Friday 1 April 2016

By Miguel York


The oldest known evidence of human presence in present-day Honduras is stone knives, scrapers and other tools thought to be 6000 to 8000 years old and uncovered by archaeologists in 1962 near La Esperanza, Intibucá.

Ninety percent of Hondurans are mestizo (a mixture of Spanish and Indian), 6 percent are Indian, and more than 2 percent are of African descent. Of these many are Black Caribs, who are of both Indian and black stock. The country, which already had one of the lowest per capita incomes in Central America, was decimated in 1998 by Hurricane Mitch, probably its biggest natural disaster ever.

In 1821, Honduras won independence from Spain and joined the Central American Federation, to which it belonged until it became a separate, independent country in 1841. Honduras has shifted from democratic to dictatorial governments, but in 1981 civilian rule returned.

The flag of Honduras was officially adopted on February 16, 1866. The blue and white and the five stars represent the United Provinces of Central America after they gained their independence from Spain.

The banner of Honduras was made upon the banner of the Federal Republic of Central America, which uses a pale shade of blue for the external groups, and the organization's seal in the middle.
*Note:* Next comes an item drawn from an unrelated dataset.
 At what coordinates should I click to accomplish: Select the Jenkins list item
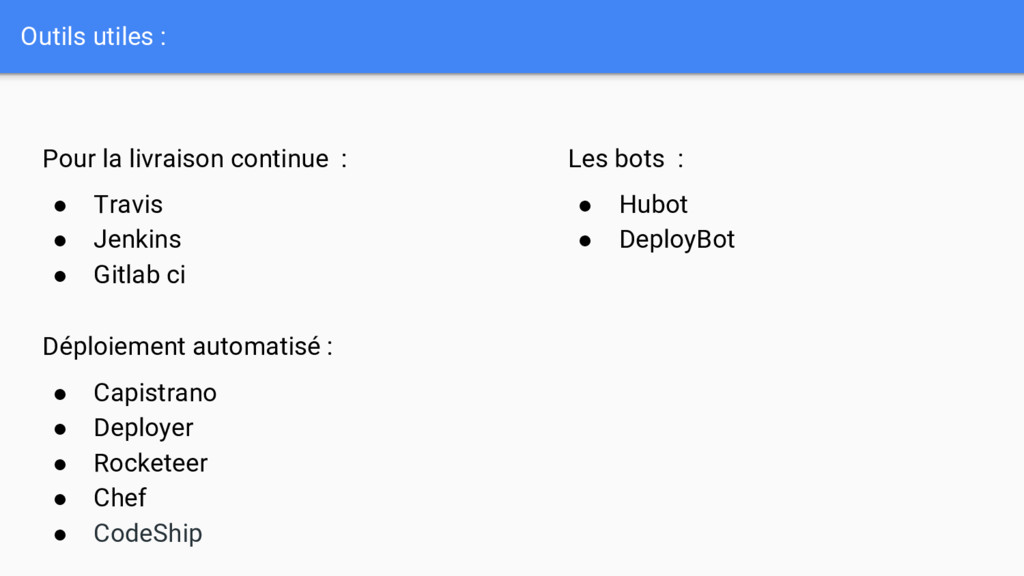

After the league disintegrated around 1838, Honduras kept the union's banner, embracing it as its own, including the five stars in trusts the countries could be united once more, and mirroring their mutual history.

The banner of Honduras has contained three equivalent estimated flat groups, with blue on the top and base and white in the middle. On the center band are five stars, framing an H in the middle, two stacked together on the right and left, and one in the center. The blue stripes symbolize the waters bordering Honduras: the Pacific Ocean and the Caribbean Sea. The white symbolizes peace and flourishing while the five stars speak of the countries of the previous Federal Republic of Central America, which included El Salvador, Costa Rica, Nicaragua, Honduras, and Guatemala.